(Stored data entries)
——————————

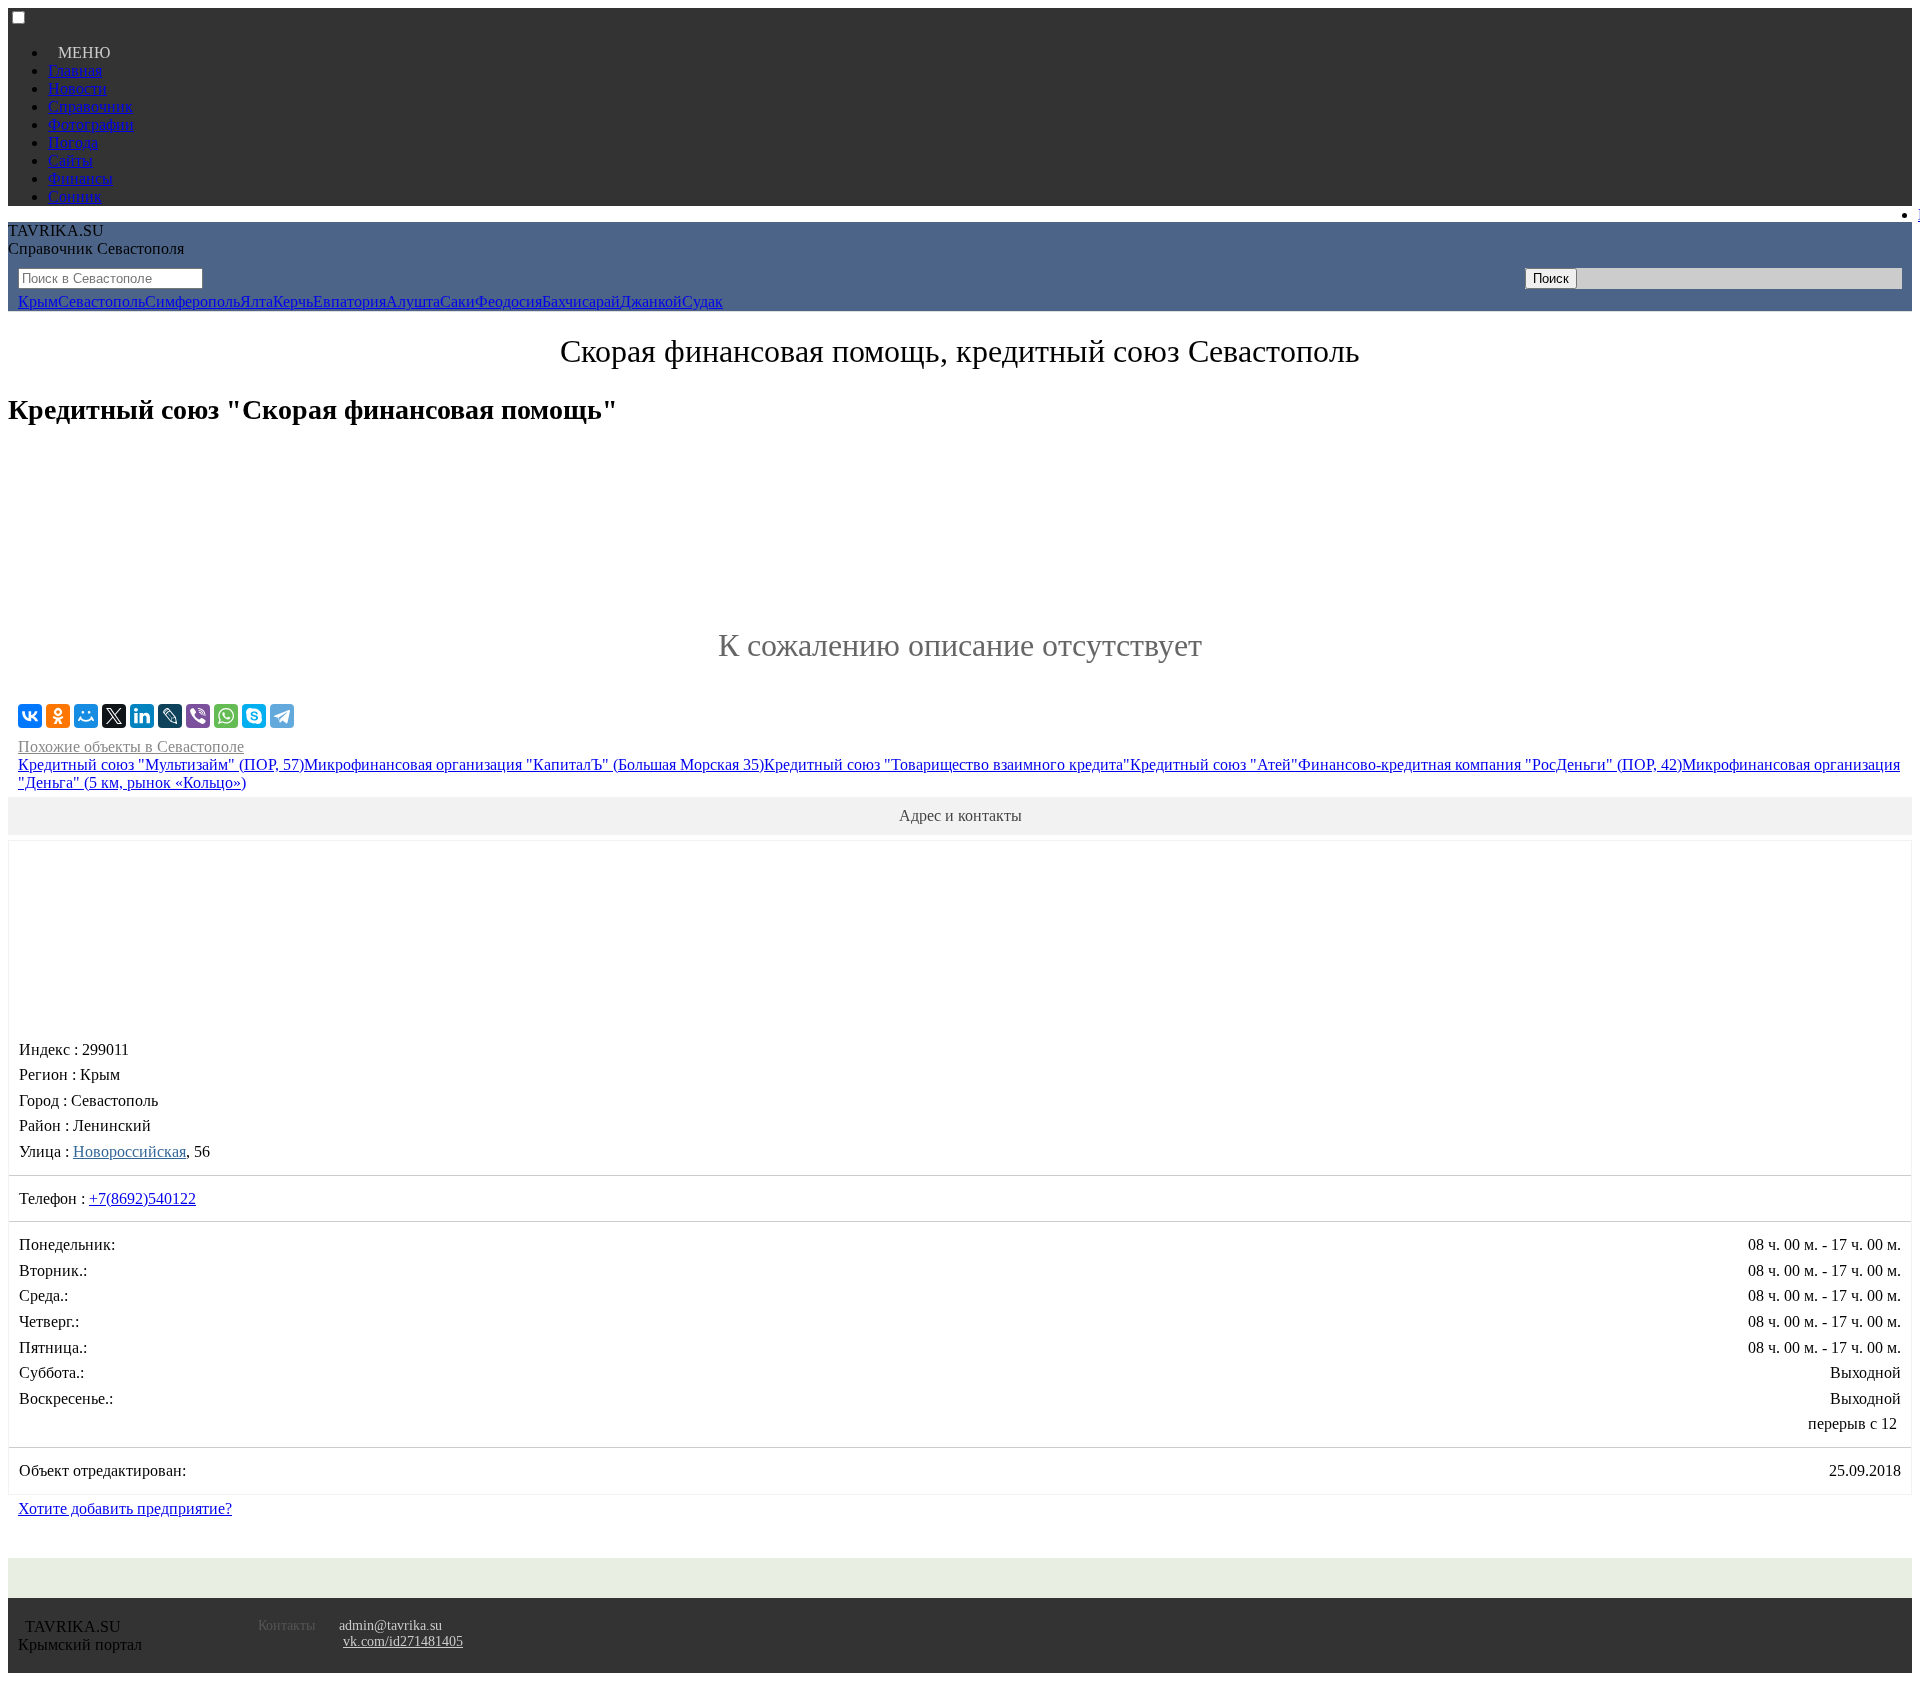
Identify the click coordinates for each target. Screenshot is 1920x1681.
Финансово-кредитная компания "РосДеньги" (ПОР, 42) (1490, 764)
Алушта (413, 301)
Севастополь (101, 301)
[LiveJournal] (170, 716)
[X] (114, 716)
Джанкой (651, 301)
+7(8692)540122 (142, 1198)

——————————

Take the line that contains "Алушта (413, 301)" and each line after it through the end of the records, and repeat them all exactly. Nothing else.

» **RESULT OF THIS EXERCISE**
Алушта (413, 301)
Севастополь (101, 301)
[LiveJournal] (170, 716)
[X] (114, 716)
Джанкой (651, 301)
+7(8692)540122 (142, 1198)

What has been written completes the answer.